The unexpected arrival of two strangers thickens the tale and the audience begin to question everything they have already been told. Goldberg (Jonathan Ashley) and McCann (Declan Rodgers) arrive at the guesthouse and learning of Stanley’s birthday insist that they must celebrate with a party. Goldberg’s character is incredibly open and happily shares intimate details of his past with people he has only known a few hours. He is the completely polar opposite to Stanley and cleverly uses his words to seduce the other characters. 

The 1950’s dining room set is on a raised platform in the centre of the stage. This allowed for a character to walk slowly down the side of the platform before entering. Meaning the audience were aware of their arrival before the other characters. It also gave the illusion of large guest house as Meg frequently would go to different parts of the platform stage as if she was shouting down a different corridor or staircase. The lighting used was very minimal until a black out and torch effect occurred in act 2. This intensified the situation and put the audience on edge as they could not fully see what was happening. Quick strobe lighting was also used at the end of act one to highlight what was mystery was hidden underneath the raised dining room set. 

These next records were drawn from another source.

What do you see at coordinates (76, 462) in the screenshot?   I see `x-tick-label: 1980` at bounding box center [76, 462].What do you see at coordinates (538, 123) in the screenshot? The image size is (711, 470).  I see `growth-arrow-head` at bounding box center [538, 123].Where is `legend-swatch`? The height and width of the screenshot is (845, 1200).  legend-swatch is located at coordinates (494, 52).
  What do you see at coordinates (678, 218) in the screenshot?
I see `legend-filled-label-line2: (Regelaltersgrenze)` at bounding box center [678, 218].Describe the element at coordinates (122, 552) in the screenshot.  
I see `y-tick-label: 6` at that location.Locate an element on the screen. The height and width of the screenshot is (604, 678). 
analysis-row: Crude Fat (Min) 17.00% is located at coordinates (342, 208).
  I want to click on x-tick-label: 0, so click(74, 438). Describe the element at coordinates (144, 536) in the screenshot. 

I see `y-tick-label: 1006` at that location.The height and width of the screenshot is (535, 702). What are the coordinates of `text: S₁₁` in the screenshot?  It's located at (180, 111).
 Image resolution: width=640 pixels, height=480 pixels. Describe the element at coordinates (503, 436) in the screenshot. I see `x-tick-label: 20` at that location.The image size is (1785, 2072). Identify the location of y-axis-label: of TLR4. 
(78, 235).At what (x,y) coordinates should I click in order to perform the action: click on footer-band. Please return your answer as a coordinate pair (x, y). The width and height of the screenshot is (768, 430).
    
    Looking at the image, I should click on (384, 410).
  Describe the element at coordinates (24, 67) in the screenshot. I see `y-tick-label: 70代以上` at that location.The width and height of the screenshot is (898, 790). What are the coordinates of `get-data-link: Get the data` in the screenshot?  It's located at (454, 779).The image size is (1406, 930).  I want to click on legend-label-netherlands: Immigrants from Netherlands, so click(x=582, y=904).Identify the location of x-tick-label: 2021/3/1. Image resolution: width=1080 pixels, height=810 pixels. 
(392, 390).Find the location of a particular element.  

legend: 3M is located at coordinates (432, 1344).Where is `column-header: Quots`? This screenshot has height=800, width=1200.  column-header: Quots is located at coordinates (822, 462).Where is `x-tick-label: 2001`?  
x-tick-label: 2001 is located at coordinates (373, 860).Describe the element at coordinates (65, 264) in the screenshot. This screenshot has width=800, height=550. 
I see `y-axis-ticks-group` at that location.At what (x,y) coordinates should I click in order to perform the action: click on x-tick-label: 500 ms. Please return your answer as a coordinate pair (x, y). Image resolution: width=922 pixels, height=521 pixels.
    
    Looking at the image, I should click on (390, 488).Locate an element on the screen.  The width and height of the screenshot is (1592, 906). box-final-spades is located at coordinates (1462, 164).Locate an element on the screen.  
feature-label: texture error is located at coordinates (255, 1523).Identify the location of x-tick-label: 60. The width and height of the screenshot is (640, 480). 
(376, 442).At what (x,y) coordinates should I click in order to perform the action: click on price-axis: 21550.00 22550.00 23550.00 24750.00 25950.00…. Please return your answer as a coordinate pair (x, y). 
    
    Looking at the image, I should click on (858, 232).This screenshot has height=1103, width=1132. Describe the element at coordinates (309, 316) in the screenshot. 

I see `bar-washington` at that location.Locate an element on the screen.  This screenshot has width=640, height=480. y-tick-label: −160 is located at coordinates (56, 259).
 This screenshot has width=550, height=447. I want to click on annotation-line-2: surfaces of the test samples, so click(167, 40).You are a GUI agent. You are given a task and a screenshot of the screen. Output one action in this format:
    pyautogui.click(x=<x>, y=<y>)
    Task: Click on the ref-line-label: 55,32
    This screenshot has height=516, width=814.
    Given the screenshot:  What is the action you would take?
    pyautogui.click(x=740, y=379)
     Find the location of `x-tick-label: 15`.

Harold Pinter’s works are known to be frustrating as they can be interpreted in so many ways. This can usually be a wonderful thing giving the audience a wealth of material to discuss and draw to their own conclusion. However, with The Birthday Party many questions are unanswered such as “Who are the Organisation?” Who is Stanley?” and “What is the significance of Goldberg and McCann”. This did leave the audience baffled as they almost felt strung along with a story with no conclusion. However, despite this frustration with the story the production was perfect from start to finish. It was flawlessly directed by Michael Cabot, who managed to keep the audience’s attention throughout with his interesting choices. Accompanied by a cast that are clearly all very talented and managed to bring their characters to life with ease. The stand out performances came from Cheryl Kennedy who wonderful portrayed Meg in a comic and mesmerising way. Along with Gareth Bennett-Ryan who managed to effortlessly play the mysterious Stanley with all of his complex and fascinating layers. 

The Birthday Party is touring until the end of June. If you are wanting to see Harold Pinter’s most famous play then this production of it is highly recommended.